L’HISTOIRE. Il y a parfois des cadeaux empoisonnés, même lorsqu’ils sont reçus en héritage. Jean, le grand-père d’Hélène, avait créé avec son épouse et un petit-fils un groupement foncier agricole (GFA), afin de maintenir l’unité du domaine familial. Au décès de Jean, Hélène était devenue membre du GFA par l’effet de la dévolution successorale des parts sociales. Rapidement, les relations avec le gérant et les autres associés se sont dégradées, paralysant le fonctionnement courant du groupement. Aussi, Hélène a-t-elle saisi le tribunal de grande instance, en vue de se retirer du GFA et d’obtenir sa dissolution.

 

LE CONTENTIEUX. Hélène soulevait une vraie question de droit : son action ne se heurtait-elle pas à un obstacle majeur tiré de l’article L. 322-23 du code rural ? Ce texte prévoit, en effet, que « les associés d’un GFA peuvent, sans préjudice des droits des tiers, se retirer de la société dans les conditions prévues par les statuts. À défaut, le retrait ne peut être autorisé que par une décision unanime des associés ». En restreignant la possibilité pour un associé de se retirer d’un GFA, ce dispositif vise à éviter le démembrement des propriétés rurales familiales et à favoriser leur transmission sur plusieurs générations.

Pour s’opposer à la demande d’Hélène, le gérant du GFA avait fait valoir que les statuts étaient muets sur les conditions du retrait d’un associé et aucune décision unanime des associés n’avait été prise sur ce point. Le juge ne pouvait donc intervenir et la demande d’Hélène était irrecevable. Pourtant, cette interdiction faite à un héritier de se retirer d’un GFA sans l’autorisation de celui avec lequel il ne veut pas être associé, ne portait-elle pas une atteinte disproportionnée à son droit de propriété ? Pour répondre à la question et accueillir la demande d’Hélène, les juges avaient fait appel à l’article 1869 du code civil, qui prévoit que « le retrait peut être autorisé pour de justes motifs par une décision de justice ».

Devant la Cour de cassation, le débat avait été placé sur le terrain du droit européen.
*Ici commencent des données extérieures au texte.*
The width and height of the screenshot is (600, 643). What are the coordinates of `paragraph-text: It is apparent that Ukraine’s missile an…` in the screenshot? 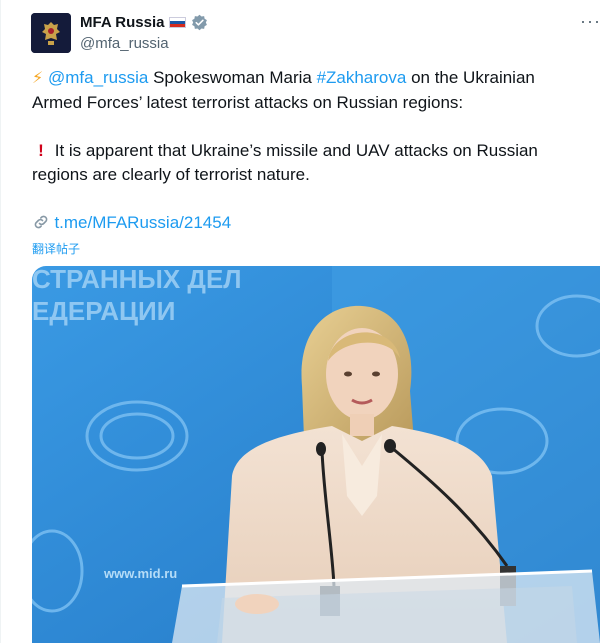 It's located at (285, 162).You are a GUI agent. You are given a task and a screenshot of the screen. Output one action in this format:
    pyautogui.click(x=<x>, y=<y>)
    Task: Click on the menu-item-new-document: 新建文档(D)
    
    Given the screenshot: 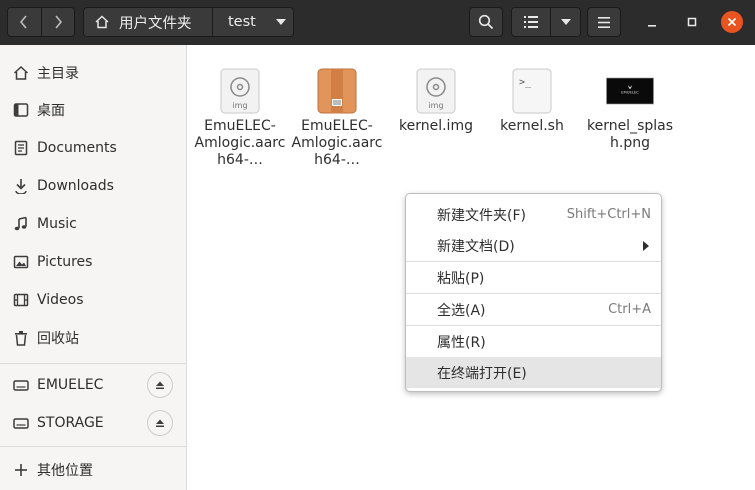 What is the action you would take?
    pyautogui.click(x=534, y=246)
    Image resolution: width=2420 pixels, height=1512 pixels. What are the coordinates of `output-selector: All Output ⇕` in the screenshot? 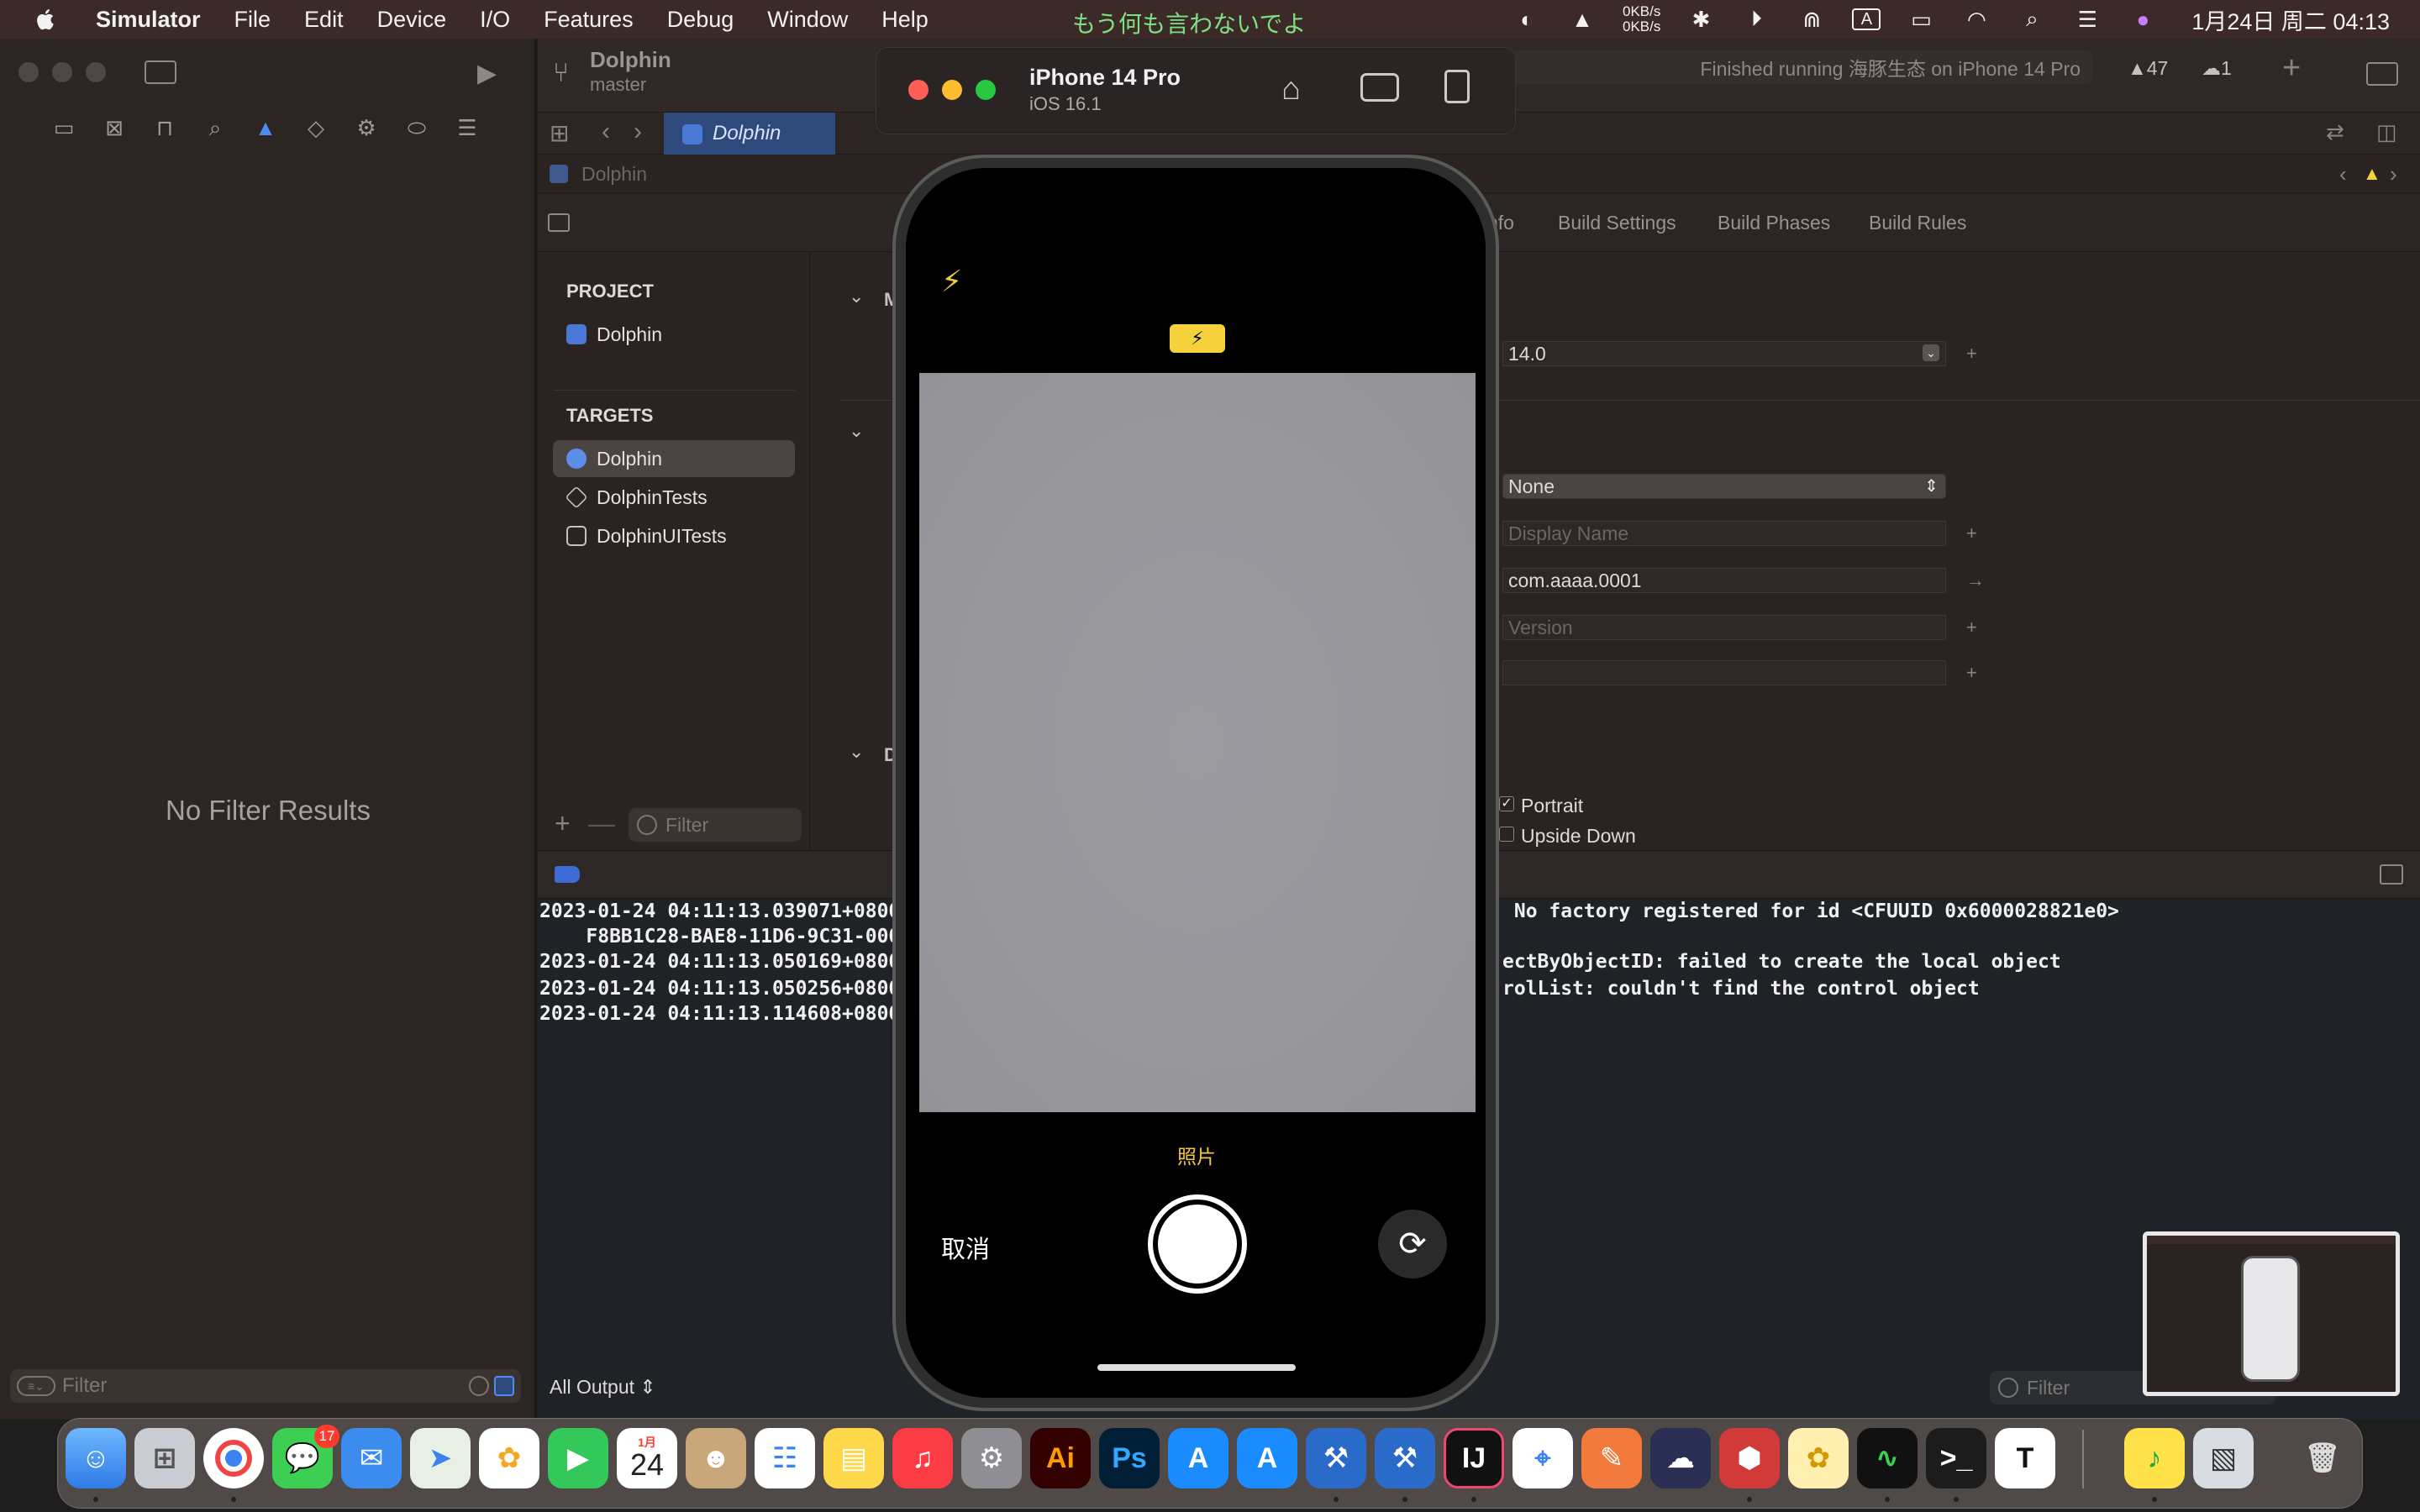 It's located at (603, 1388).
L’avocat d’Hélène avait, en effet, invoqué l’article 6 § 1 de la Convention de sauvegarde des droits de l’homme et des libertés fondamentales, qui consacre le principe de l’accès à un juge. La Cour suprême a rejeté le pourvoi formulé par le GFA : elle a retenu que « si ce texte permet à l’État de limiter le droit d’accès à un tribunal dans un but légitime, c’est à la condition que ce droit ne soit pas atteint dans sa substance ». Or, l’absence de retrait judiciaire prévue par l’article L. 322-23 du code rural porte atteinte au droit fondamental d’accès au juge. Aussi, Hélène devait-elle pouvoir solliciter judiciairement son retrait, malgré les dispositions restrictives de ce texte.

 

L’ÉPILOGUE. Lorsqu’il est saisi d’une telle demande, le juge doit opérer un contrôle de proportionnalité entre l’objectif poursuivi par la limitation légale du droit de retrait et le respect du droit de propriété de l’associé qui se retire. Aussi, pour ne pas soumettre la faculté de retrait au pouvoir du juge, les statuts devront en régler minutieusement la mise en œuvre.